» Assigned task
Work through the listing below and give again exactly the lines from the one with "Click search icon in Inntektstype field" to the one with "Image resolution: width=1389", both ends included. All other lines and all pictures stay out.

==== Given records ====

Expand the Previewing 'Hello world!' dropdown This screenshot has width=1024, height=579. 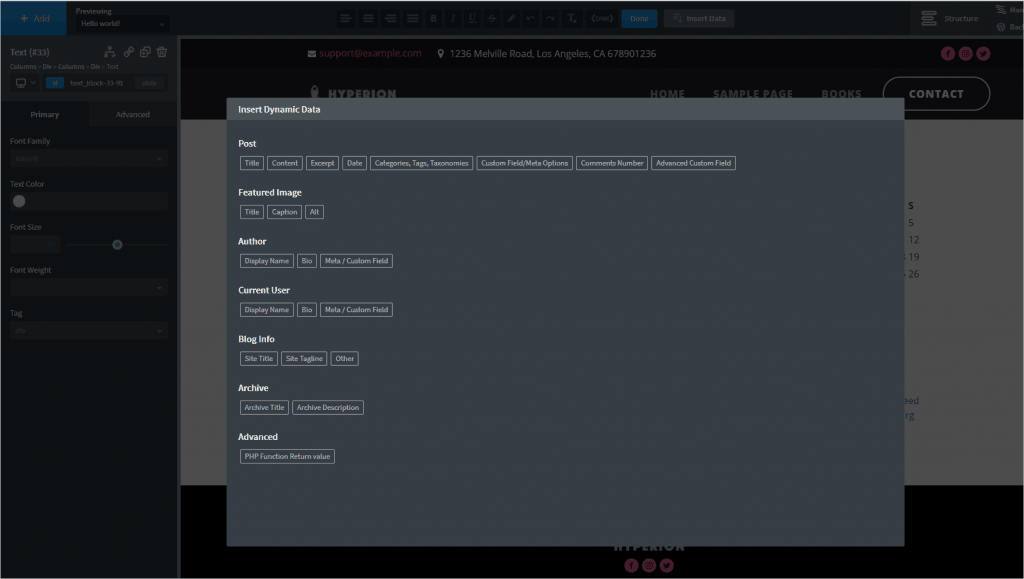pos(122,23)

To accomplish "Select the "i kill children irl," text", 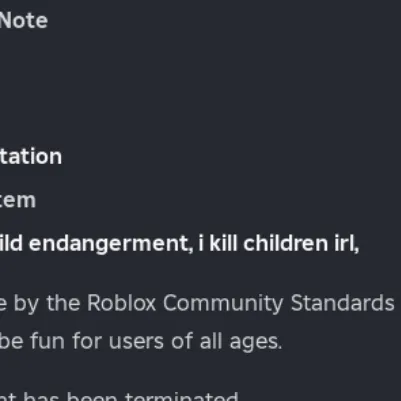I will coord(279,244).
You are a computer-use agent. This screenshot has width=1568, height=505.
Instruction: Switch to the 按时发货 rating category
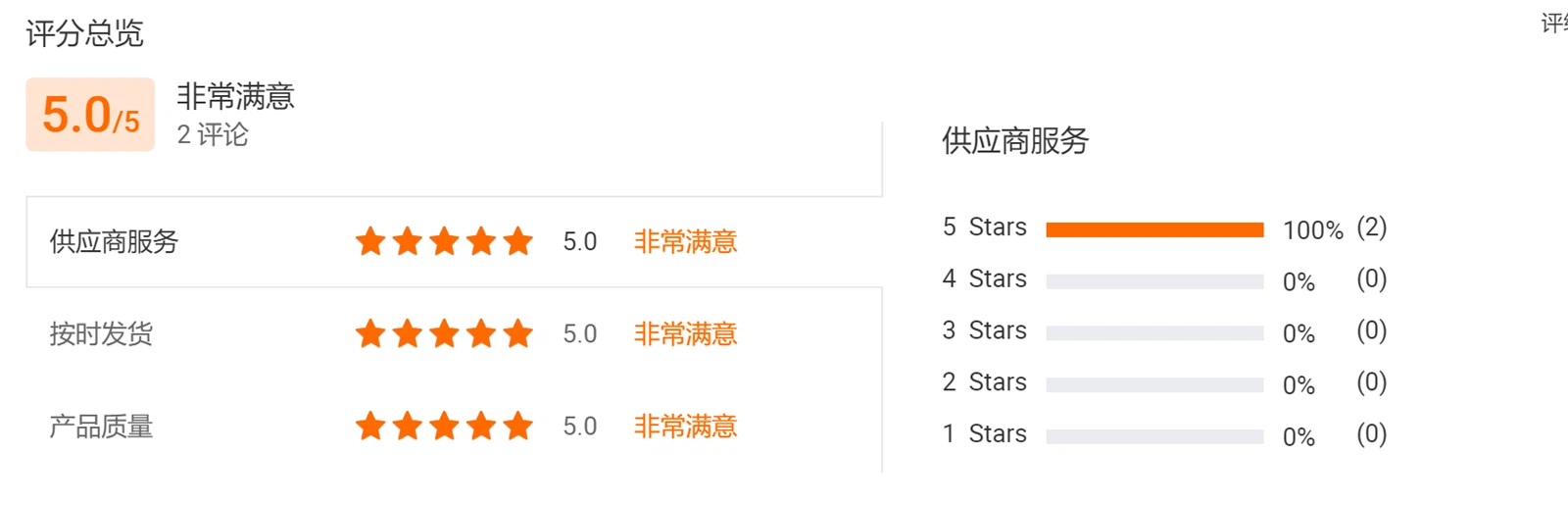101,334
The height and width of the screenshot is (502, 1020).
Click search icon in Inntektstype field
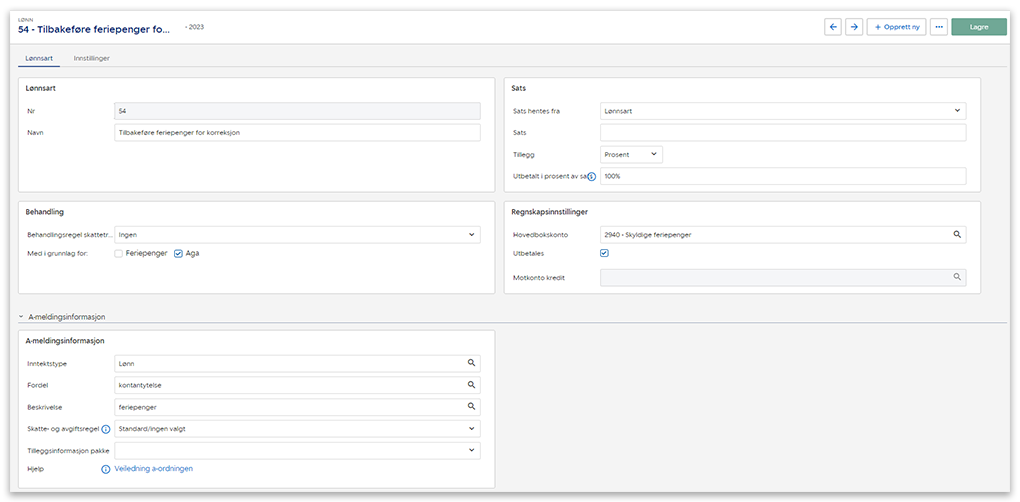(471, 364)
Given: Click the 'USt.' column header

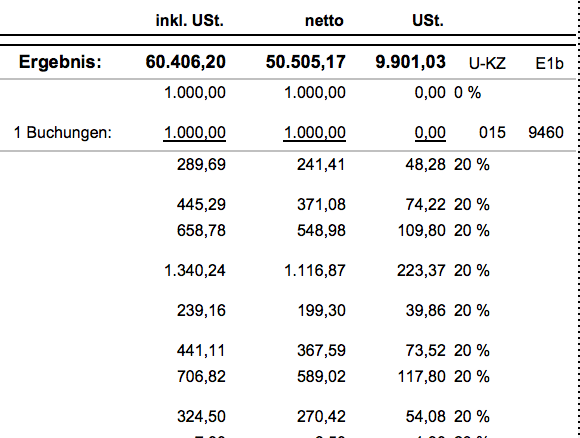Looking at the screenshot, I should click(x=428, y=20).
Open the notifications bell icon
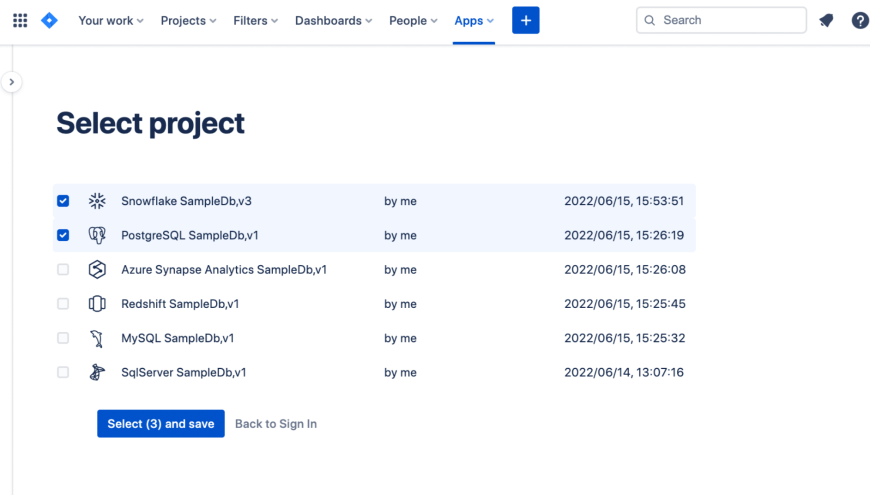Screen dimensions: 870x495 [826, 20]
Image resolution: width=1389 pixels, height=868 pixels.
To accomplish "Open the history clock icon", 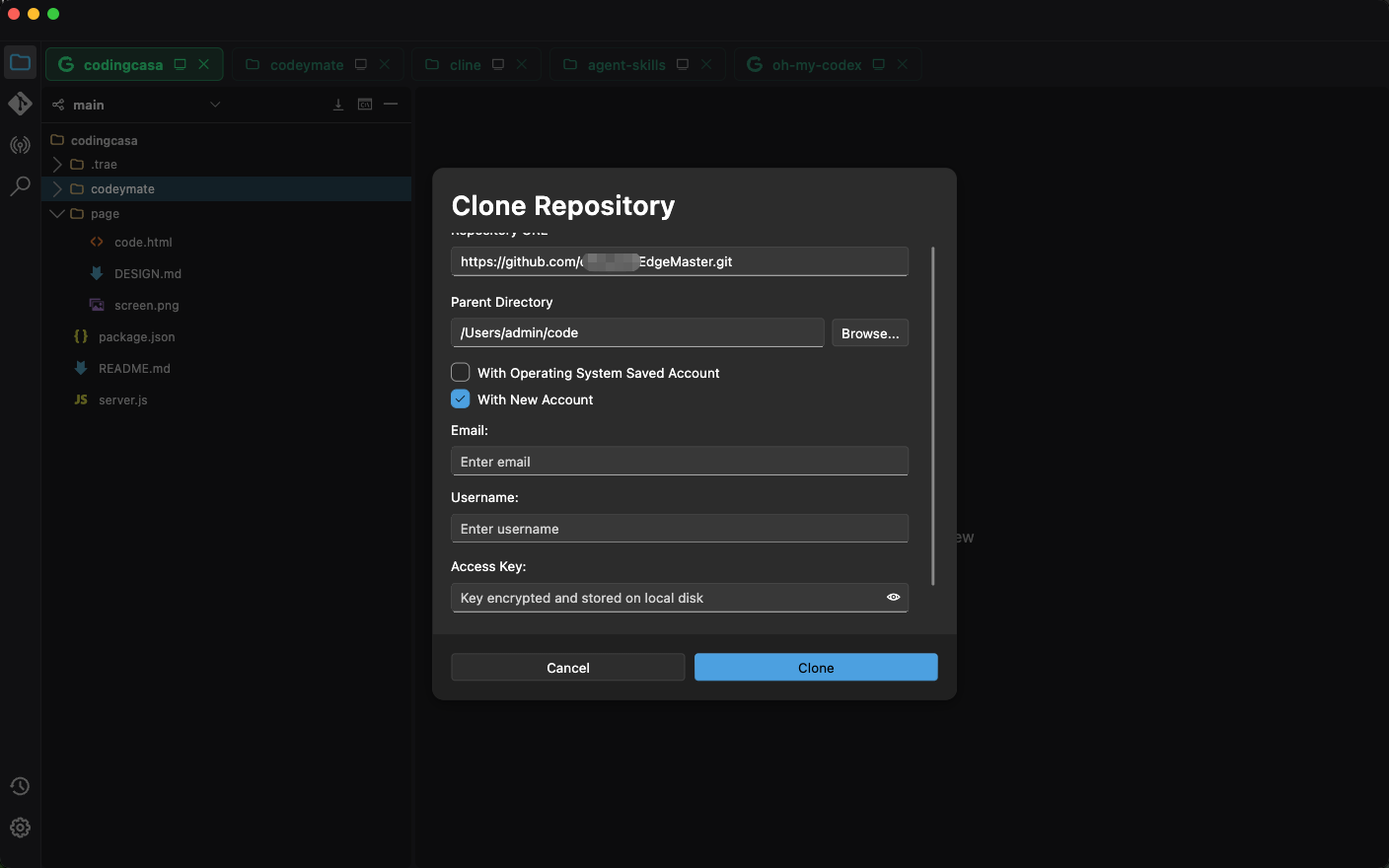I will [20, 786].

====

» Exercise solution
Click search icon in Inntektstype field
(471, 364)
Given: Click the 'USt.' column header

Looking at the screenshot, I should click(x=428, y=20).
Open the notifications bell icon
Screen dimensions: 870x495 [826, 20]
Image resolution: width=1389 pixels, height=868 pixels.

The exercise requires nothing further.